**CONSIGNES:**
[1] Recopiez, dans la lettre ouverte aux parlementaires, le passage qui va de « La Scam a adressé » jusqu'à « de nos métiers. ».
[2] D'après la lettre ouverte aux parlementaires, quelle somme a été prise au CNC ?

**EXTRAIT FOURNI:**
▬▬▬

La Scam a adressé une lettre ouverte aux Parlementaires : »Il est urgent d’agir et de briser le tabou de l’augmentation de la « redevance » ! »

– Lettre ouverte aux Parlementaires –

Madame, Monsieur,

En ces temps de vaches maigres pour la culture et au moment où se pense une nouvelle loi sur l’audiovisuel qui a l’ambition de réformer à la fois les instances de contrôles, le service public, les usages sur internet, nous sommes nombreux parmi les créateurs, les producteurs et les diffuseurs aussi, à nous interroger sur l’avenir de nos métiers.

Et les inquiétudes ne manquent pas :
– Un service public aux finances menacées, condamné à un régime drastique qui n’aidera ni à clarifier sa ligne éditoriale, ni à favoriser une création audacieuse et singulière ;
– Un CNC ponctionné de 150 millions d’euros, effort que l’on nous promet indolore et « exceptionnel » (sans aucune garantie) ;
– Des diffuseurs de la TNT qui morcellent l’audience et qui, lorsqu’ils ne rediffusent pas des séries au succès suranné mais toujours efficace, proposent des programmes fabriqués à bas coût, sans autre souci que la rentabilité ;
– L’arrivée des acteurs de la télévision connectée, Google TV et autres Apple TV qui ont bien l’intention de bouleverser nos habitudes de téléspectateurs mais qui en revanche sont très réticents à l’idée de se soumettre aux obligations qui pèsent sur les chaînes traditionnelles, seules garantes de la création d’oeuvres patrimoniales.

La télévision est globalement, encore imaginée, conçue et gérée comme il y a 30 ans. Or, c’est une nouvelle télévision qu’il faut inventer.

▬▬▬

**DONNÉES RECUEILLIES:**
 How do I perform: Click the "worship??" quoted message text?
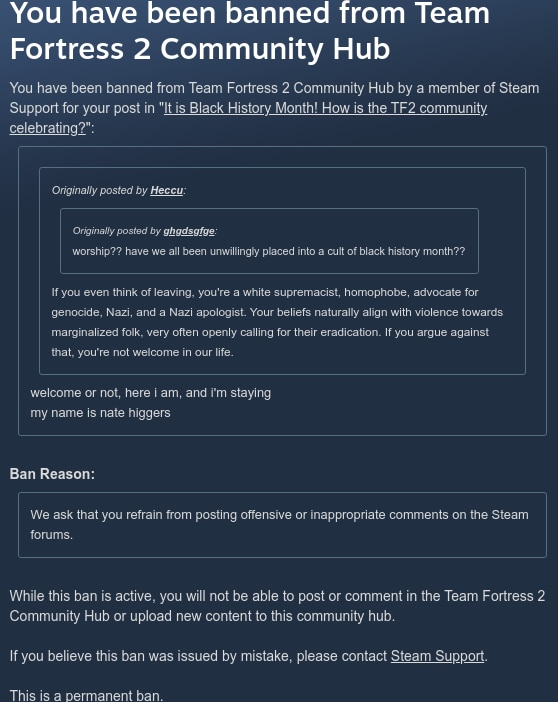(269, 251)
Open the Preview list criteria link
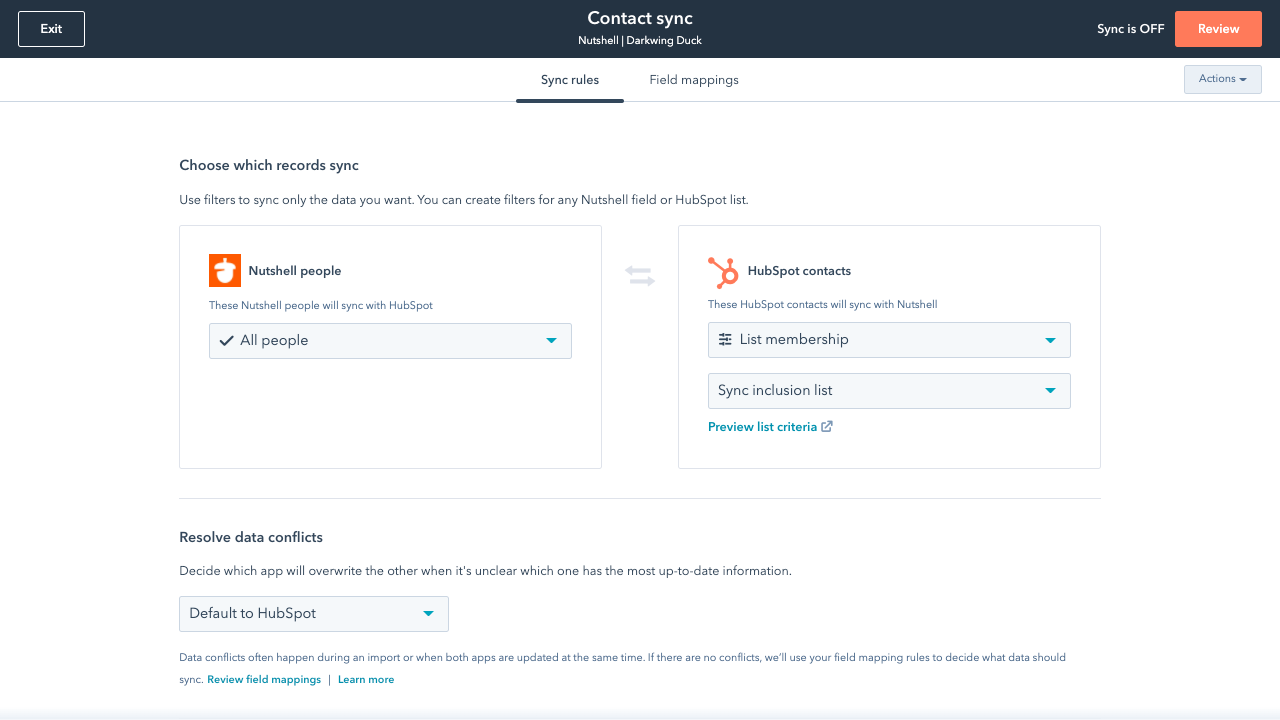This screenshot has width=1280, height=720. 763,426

▬▬▬

**RÉPONSES AUX EXERCICES:**
[1]
La Scam a adressé une lettre ouverte aux Parlementaires : »Il est urgent d’agir et de briser le tabou de l’augmentation de la « redevance » ! »

– Lettre ouverte aux Parlementaires –

Madame, Monsieur,

En ces temps de vaches maigres pour la culture et au moment où se pense une nouvelle loi sur l’audiovisuel qui a l’ambition de réformer à la fois les instances de contrôles, le service public, les usages sur internet, nous sommes nombreux parmi les créateurs, les producteurs et les diffuseurs aussi, à nous interroger sur l’avenir de nos métiers.

[2] 150 millions d'euros.